§ Problem details
The entries below contain a line with "Identify the click" and a line with "Einstellungen anzeigen (378, 1309)". Quote exactly those two lines and all lines between them.

§ Supplied data
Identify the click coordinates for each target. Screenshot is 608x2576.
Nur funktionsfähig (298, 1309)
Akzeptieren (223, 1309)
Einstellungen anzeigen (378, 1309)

...

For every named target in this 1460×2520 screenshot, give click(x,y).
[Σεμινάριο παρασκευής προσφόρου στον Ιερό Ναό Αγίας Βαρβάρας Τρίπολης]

§ Answer to this task
Identify the click coordinates for each target. Screenshot is 608x2576.
Nur funktionsfähig (298, 1309)
Akzeptieren (223, 1309)
Einstellungen anzeigen (378, 1309)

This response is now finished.